The idiosyncrasy of your own dislike expands into a metaphor out there in the world—people are buying this stuff, can you believe it?—that somehow sums up everything that’s wrong with society, the country, the vile behavior of that clerk at the bank yesterday, the moron who cut you off on the freeway, or Phil Gramm. (This guy is running for president? Of the United States?) It’s wonderful to be able to hate something as safe and harmless as a band, especially when the hideousness of the music has convinced you that true evil lurks in the most trivial gesture—it can make you feel more alive, determined, even heroic in your outrage. That’s why I know I’ll never forget Journey, or the Doobie Brothers, or Jimmy Gilmer’s “Sugar Shack,” or Rupert Holmes’s “Escape (The Piña Colada Song),” or the Spin Doctors. I know I’ll forget Stone Temple Pilots.
STP, in their own quaint acronym, try so hard. Having sold over three million copies of their 1992 debut album, Core, they remain a national joke for their shameless impersonations of Pearl Jam and Nirvana; the follow-up, Purple, may have entered the charts at number one this summer, but the band remains a trivia question in the making. They offer AC/DC without a beat and without humor, Black Sabbath without menace, so you’re left with Deep Purple—not the stuff that falls over sleepy garden walls, but the not very heavy-metal band of the ’70s. True, “Creep,” on Core now sounds absolutely hateful: With Kurt Cobain dead, to hear his misery and his intelligence transformed so blithely into someone else’s kitsch commodity is sickening.
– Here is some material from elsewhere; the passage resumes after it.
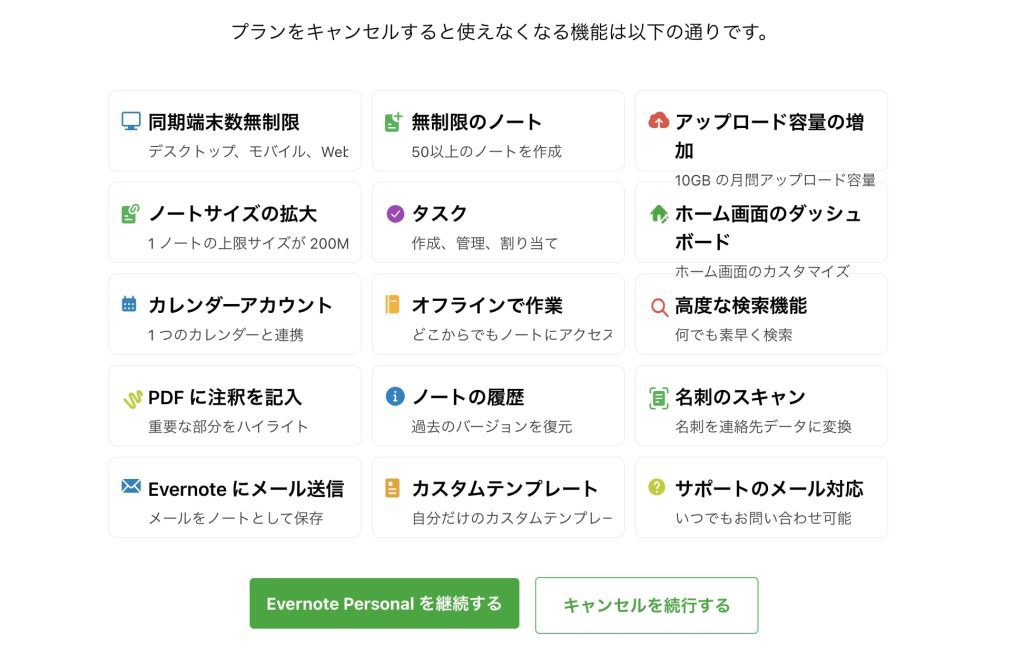Screen dimensions: 1024x645
Task: Click the blue info icon for ノートの履歴
Action: pos(395,396)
Listening to Purple, though, all I can think of is Beavis’s fantasy as he stands at the counter of Burger World, flipping patties, his eyes glazed over, daydreaming: He and Butt-head are onstage before a screaming crowd. Playing air guitar, they crane their necks and grunt the chords: BAH DA DA, BAH DA DADA DA. It’s perfect, it’s everything, the fans go wild. When Weiland barks, “I wanna fuck, I wanna fuck” in “Lounge Fly,” you might just say what you’d say to his MTV soul mates: Good luck.
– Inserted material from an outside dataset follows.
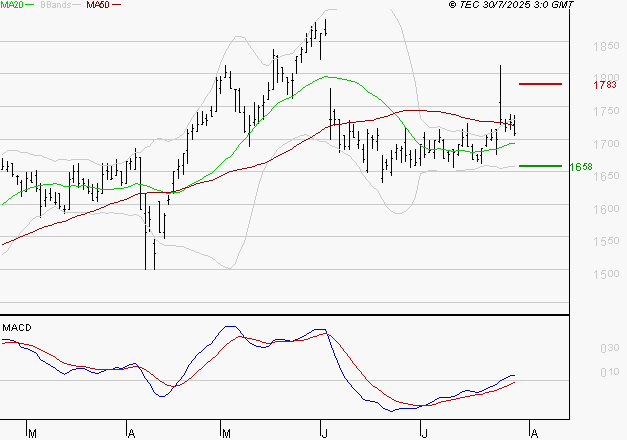Click the green 1658 price label
The height and width of the screenshot is (440, 627).
coord(581,167)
Despite their nicely cool late-’80s name—“spin doctors,” people whose job it is to get the press to write what they know isn’t true because it’s what people may want to hear; because, therefore, it will sell papers—the Spin Doctors are as much a ’70s retread as Stone Temple Pilots. On both their quintuple-platinum-plus Pocket Full of Kryptonite and the recent summer hit Turn It Upside Down, their innovation is to combine an early ’70s soul beat—busy, distracting, off-kilter—with colorless but functional guitar solos and a vocal style that simultaneously calls up images of Los Angeles singer-songwriters like John David Souther and posthippie outfits like America or Wild Cherry. And yet there’s no question that Chris Barron is his own man. There’s an ugliness, a contempt so low, the way he says the word “bitch” in “Little Miss Can’t Be Wrong,” the Spin Doctors’ inescapable breakthrough hit, that Souther would have killed for—an ugliness that in its way is just as violent, if not more so, than anything you can hear in generic gangsta rap misogyny, which I guess makes “Little Miss Can’t Be Wrong” more like soul music. Gangsta rappers carrying on about hos mostly sound like they’re saying what they think they’re supposed to say, but Barron sounds like he’s saying what he means. And yet it’s all surrounded by such a miasma of goofiness, of jerky movements and manic grins, that you feel like a fool for taking such a thing seriously—for crediting your own emotional response to what you hear.
Across an album, the Spin Doctors are boring; from song to song, from “Two Princes” to “You Let Your Heart Go Too Fast,” they can be so catchy you might reach to snap them off the radio and find your hand stilled by some invisible force. The shallowness of the music, the condescension in the singing, the preening stupidity of the lyrics—it’s at once intolerable and irresistible, like watching Dick Vitale, or listening to a Bud Dry commercial. I can’t tell the bands and the ads apart anymore. Every time I hear a Spin Doctors song I hear a happy voice, a voice so pleased with itself it can seem like the voice of our time: “Why ask why?” Like Jimmy Gilmer or Rupert Holmes, it’s the voice of the guy next door, the jerk at the next desk, the Antichrist.
Originally published in Interview Magazine, September 1994
Low-hanging fruit for you, but the writing has aged much better than the music has. These artists drove me into my hiatus from music writing in the mid-1990s. “Intolerable/irresistible”? Greil, you were too kind by half.
I've got no great love for either of these bands, but it seems there was a mismatch between what was expected and what they were for: both represented the Big Business putting its massive thumb on the scales of the then-thriving "alternative industry" (which was made necessary by the Nostalgia Industrial Complex' aggressive takeover of the Big Business circa 1988-1990), by shopping these simulacra around hard to net the "casual audience" for new music, those who see it as little more than wallpaper. They did their job; they made a couple major labels millions, and occupied enough space to be considered as equals to the great "underground bands" of the day in the glow of 30 years' hindsight. No one cares now whether STP was a manufactured clone of real "grunge bands" or not; same with SD and great regional hippy-bands like Royal Crescent Mob and Rusted Root. Questions about their "sincerity" never come up anymore. I'd speculate upon what the lesson of that is, but it's too early for moroseness and blues-drinking.